Tesseract.js: Pure JavaScript OCR for 100 Languages - petercooper
https://tesseract.projectnaptha.com/
======
crazygringo
In case it's not clear, Tesseract is developed by Google since 2006, having
been started at HP in 1985 and open-sourced by HP in 2005. [1]

As far as I know, it powers all OCR at Google (e.g. in Keep, Docs, etc.).

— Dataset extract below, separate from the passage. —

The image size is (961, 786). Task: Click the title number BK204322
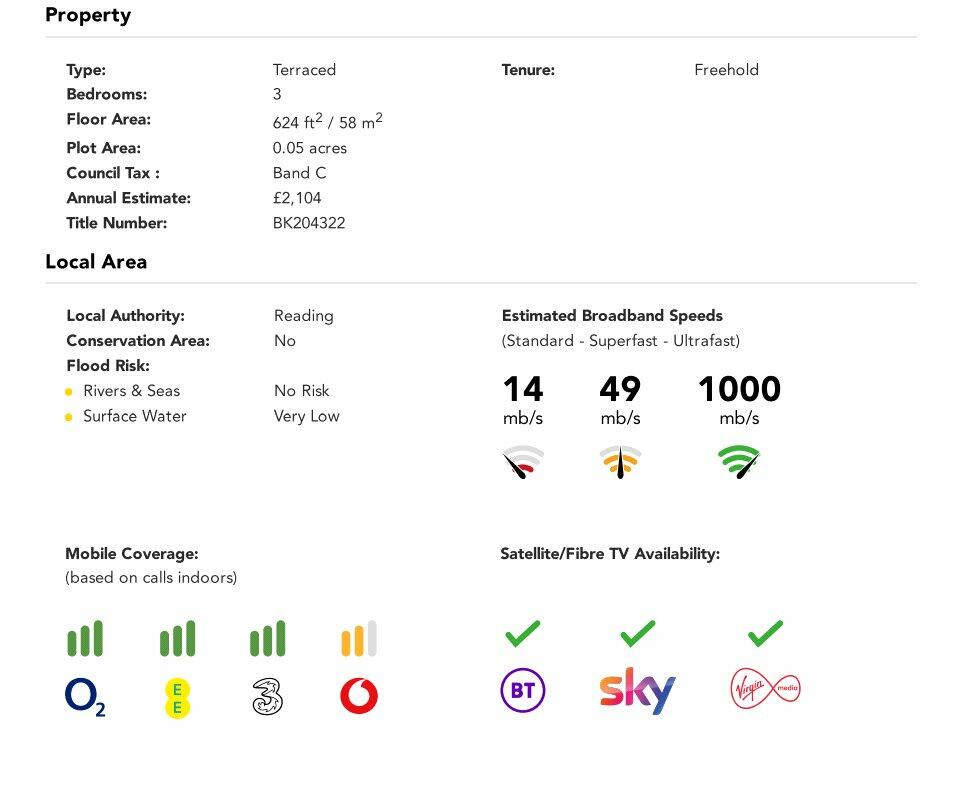pos(309,223)
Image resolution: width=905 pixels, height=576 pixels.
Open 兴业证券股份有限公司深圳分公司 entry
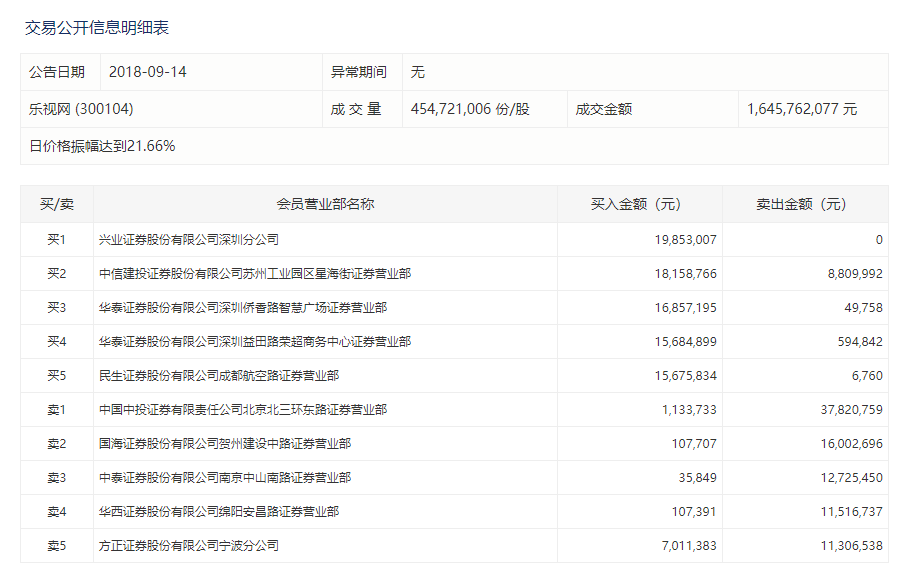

This (Tesseract.js) is a WASM port of the project by a separate group of
people.

I investigated using this port a couple years ago, but as you can see from the
demo, it's fairly slow to initialize and run, so I never found a practical use
for OCR client-side rather than server-side, but I still think it's
tremendously cool.

In case anyone's interested (shameless plug), because I do a lot of academic
research that involves tons of copying from webpages, PDF's and screenshots
and pasting into notes documents, I created a tool at
[https://pastemagic.com](https://pastemagic.com) that helps selectively remove
rich text formatting, remove line breaks and does OCR on screenshots and
camera photos. Setting up Tesseract on my server and creating a simple HTTP
endpoint for it took less than an hour, and for free I had OCR as powerful as
Google's. Pretty cool I thought.

[1] [https://github.com/tesseract-ocr/tesseract](https://github.com/tesseract-
ocr/tesseract)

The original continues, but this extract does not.